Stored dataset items

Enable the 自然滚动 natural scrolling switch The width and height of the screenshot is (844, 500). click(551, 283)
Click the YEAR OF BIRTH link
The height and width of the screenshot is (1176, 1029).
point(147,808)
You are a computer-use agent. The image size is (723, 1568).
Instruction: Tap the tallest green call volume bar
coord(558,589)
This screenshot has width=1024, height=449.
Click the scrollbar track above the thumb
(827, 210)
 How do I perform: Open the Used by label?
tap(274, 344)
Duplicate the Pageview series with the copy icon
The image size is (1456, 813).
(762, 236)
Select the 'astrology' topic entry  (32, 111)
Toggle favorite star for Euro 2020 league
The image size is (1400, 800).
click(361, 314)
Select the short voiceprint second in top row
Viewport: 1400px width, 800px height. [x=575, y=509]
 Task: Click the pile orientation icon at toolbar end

WHAT THE EXERCISE ASKS: Copy each record exactly, leaving nothing out.

OUTPUT OF THE EXERCISE:
Enable the 自然滚动 natural scrolling switch The width and height of the screenshot is (844, 500). click(551, 283)
Click the YEAR OF BIRTH link
The height and width of the screenshot is (1176, 1029).
point(147,808)
You are a computer-use agent. The image size is (723, 1568).
Instruction: Tap the tallest green call volume bar
coord(558,589)
This screenshot has width=1024, height=449.
Click the scrollbar track above the thumb
(827, 210)
 How do I perform: Open the Used by label?
tap(274, 344)
Duplicate the Pageview series with the copy icon
The image size is (1456, 813).
(762, 236)
Select the 'astrology' topic entry  (32, 111)
Toggle favorite star for Euro 2020 league
The image size is (1400, 800).
click(361, 314)
Select the short voiceprint second in top row
Viewport: 1400px width, 800px height. [x=575, y=509]
 Task: Click the pile orientation icon at toolbar end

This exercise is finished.